Within living memory, loan sharks were classed in the popular imagination with pimps, prostitutes, pornographers, drug dealers, gamblers and others who made their living out of preying upon the weakest in society. Now such people, with the possible and only partial exception of drug dealers, are glorified by the popular culture instead of being made to feel ashamed. State governments have taken over from the numbers racket as the chief purveyors of gambling opportunities to the poorest and most vulnerable. Could this have anything to do with the fact that, as Maxed Out demonstrates, so many of the most respectable banks and other good corporate citizens now depend on something close to loan-sharking for the lion’s share of their profits — and that they are quite brazen about admitting it?
In all the many tales of woe that it seeks to milk for their undeniable pathos, never once does Maxed Out breathe a word of censure against those who have got themselves into serious debt trouble. Its model is the therapeutic one that also now applies to alcohol, drugs, sex, gambling and an ever lengthening list of other human frailties. Debt is a form of addiction. Fair enough, we may say. It would probably have been foolish to have expected the film to take any other view of the matter. But if you say A you must also say B. If there is no moral dimension to becoming a debtor, why should we suddenly suppose that there is one to becoming a creditor, even a predatory one? It’s a two-way transaction, after all. Just like prostitution. If, in other words, it’s morally unproblematic to supply the susceptible with such other instruments of self-harm, or even self-destruction, as alcohol, drugs, sex and games of chance, why not credit too?
At one point Mr Scurlock appears to think he has coaxed a damaging admission from a couple of raffish debt-buyers — or duns, as they used to be called — who compare themselves to pirates, walking their hapless victims out to the edge of the plank until they cough up, then walking them back. He even provides a humorous illustration of the process with a clip from an old pirate movie. Yet he never notices what would have seemed to almost anyone only a few years ago the most striking thing about the comparison: the fact that the pirates are proud of being pirates. Well, why shouldn’t they be? Haven’t two of the most profitable movies for the family-friendly Disney corporation in the past few years been called Pirates of the Carribean?
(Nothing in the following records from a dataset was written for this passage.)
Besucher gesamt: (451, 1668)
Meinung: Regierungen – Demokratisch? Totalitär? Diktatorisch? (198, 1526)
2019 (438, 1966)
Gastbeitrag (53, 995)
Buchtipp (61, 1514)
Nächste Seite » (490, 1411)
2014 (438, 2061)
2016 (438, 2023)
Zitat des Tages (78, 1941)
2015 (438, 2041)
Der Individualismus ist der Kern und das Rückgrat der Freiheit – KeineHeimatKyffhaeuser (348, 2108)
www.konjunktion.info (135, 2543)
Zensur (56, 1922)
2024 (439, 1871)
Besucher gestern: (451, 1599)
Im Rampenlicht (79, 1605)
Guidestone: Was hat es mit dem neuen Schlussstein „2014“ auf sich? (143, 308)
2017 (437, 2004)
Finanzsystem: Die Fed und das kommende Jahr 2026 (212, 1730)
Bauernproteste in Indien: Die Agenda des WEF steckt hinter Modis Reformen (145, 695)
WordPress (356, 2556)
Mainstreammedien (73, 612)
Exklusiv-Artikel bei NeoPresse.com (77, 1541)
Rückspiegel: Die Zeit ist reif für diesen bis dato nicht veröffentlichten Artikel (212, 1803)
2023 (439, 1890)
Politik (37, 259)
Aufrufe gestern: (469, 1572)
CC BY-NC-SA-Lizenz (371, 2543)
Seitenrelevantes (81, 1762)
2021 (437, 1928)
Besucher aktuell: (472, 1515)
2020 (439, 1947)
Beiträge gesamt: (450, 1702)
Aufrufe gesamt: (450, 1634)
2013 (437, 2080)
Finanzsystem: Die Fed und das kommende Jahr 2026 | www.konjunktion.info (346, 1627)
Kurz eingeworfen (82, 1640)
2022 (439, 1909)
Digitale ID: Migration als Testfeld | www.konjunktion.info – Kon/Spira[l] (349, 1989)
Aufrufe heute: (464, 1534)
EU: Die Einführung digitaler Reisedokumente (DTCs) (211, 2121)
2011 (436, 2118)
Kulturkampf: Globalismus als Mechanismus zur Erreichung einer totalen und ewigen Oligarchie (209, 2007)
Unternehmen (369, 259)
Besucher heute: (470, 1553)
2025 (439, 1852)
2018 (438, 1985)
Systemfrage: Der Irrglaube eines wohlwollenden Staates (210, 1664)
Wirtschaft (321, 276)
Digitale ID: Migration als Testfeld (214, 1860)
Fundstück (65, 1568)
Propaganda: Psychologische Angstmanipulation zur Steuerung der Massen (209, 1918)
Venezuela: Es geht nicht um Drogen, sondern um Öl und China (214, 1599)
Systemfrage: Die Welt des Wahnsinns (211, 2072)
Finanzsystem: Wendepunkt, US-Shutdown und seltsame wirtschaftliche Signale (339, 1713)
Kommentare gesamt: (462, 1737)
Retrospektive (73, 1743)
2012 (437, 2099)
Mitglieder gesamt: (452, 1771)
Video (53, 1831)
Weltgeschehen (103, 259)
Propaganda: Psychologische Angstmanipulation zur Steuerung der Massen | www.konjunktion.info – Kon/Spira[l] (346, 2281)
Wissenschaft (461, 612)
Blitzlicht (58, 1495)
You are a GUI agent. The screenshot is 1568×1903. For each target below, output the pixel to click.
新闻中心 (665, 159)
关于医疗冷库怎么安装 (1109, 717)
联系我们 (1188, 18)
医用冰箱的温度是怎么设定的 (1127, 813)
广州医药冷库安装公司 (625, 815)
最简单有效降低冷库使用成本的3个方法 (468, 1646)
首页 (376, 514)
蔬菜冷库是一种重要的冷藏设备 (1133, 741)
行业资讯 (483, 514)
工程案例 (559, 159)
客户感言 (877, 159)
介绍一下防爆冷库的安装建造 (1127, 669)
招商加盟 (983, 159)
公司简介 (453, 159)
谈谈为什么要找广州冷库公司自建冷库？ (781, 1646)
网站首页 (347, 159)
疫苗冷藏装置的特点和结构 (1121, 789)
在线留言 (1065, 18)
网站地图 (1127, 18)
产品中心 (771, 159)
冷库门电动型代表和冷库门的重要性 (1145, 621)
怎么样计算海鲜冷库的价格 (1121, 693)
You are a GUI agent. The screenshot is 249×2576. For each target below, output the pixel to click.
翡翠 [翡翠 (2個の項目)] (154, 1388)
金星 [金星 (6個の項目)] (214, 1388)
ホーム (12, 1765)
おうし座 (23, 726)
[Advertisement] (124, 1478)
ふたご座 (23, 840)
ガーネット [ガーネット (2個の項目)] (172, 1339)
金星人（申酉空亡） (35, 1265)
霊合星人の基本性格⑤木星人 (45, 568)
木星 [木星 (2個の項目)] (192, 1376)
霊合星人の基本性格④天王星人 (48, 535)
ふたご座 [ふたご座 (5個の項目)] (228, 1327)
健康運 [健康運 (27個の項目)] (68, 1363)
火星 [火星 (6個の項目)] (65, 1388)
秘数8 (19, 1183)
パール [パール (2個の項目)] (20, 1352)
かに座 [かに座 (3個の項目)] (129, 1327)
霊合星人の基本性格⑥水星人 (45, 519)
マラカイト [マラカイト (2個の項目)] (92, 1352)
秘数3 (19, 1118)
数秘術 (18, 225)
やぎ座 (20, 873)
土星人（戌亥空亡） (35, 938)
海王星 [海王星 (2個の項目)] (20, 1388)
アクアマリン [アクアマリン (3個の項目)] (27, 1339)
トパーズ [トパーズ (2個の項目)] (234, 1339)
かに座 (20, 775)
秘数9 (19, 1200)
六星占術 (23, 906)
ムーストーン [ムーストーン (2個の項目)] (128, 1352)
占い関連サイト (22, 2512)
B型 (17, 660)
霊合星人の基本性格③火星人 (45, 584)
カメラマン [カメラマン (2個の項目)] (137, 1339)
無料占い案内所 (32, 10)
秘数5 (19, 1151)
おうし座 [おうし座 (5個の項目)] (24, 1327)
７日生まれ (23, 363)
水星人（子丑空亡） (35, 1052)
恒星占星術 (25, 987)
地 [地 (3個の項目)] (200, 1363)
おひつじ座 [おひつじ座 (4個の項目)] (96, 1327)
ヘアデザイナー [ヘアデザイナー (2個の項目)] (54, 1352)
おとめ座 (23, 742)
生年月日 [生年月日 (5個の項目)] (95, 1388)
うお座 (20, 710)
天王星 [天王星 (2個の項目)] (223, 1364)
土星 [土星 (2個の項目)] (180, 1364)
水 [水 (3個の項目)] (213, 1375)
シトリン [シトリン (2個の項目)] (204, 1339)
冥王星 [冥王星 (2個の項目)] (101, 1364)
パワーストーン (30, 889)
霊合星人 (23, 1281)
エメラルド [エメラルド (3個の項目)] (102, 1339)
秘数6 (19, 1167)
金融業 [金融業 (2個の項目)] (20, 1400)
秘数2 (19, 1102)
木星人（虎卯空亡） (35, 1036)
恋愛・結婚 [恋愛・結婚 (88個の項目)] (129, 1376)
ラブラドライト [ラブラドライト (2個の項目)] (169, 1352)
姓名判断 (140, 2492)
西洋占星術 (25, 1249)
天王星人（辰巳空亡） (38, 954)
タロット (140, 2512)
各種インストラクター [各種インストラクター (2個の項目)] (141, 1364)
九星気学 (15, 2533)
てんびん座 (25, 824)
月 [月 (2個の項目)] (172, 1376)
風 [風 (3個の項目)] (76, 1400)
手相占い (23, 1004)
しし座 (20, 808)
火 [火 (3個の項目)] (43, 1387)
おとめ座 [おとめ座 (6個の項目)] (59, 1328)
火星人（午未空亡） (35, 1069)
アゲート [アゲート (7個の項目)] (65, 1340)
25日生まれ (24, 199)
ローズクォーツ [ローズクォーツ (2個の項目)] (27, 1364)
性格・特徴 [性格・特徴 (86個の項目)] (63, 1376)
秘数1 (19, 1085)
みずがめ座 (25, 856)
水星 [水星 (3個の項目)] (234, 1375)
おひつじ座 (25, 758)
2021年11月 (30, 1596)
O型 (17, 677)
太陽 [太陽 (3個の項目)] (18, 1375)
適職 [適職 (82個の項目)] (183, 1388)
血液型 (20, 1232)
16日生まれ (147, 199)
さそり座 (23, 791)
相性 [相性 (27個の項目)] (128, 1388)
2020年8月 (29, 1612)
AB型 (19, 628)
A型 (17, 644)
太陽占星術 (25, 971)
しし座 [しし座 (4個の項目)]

Who’s ever taught them that being a pirate, any more than being a debtor, is wrong or shameful?
Another of Mr Scurlock’s touches of humor comes with periodic clips from an educational film of the 1950s in which a respectable-looking, white-haired old gent called “Mr Money” instructs two clean-cut high-school aged kids of the period about responsible attitudes to assuming debt. As with any similar filmic reference to people who look like these and talk in that stilted way they had in1950s-era documentaries, the subtext is one of ridicule for their up-tightness and artificiality. Yet what has Maxed Out got to offer instead of such old-fashioned moralism? Nothing but, by implication, the exhortation to vote Democratic. If he thinks that’s going to solve the problem, Mr Scurlock is as gullible as the pathetic creatures he showcases in his film.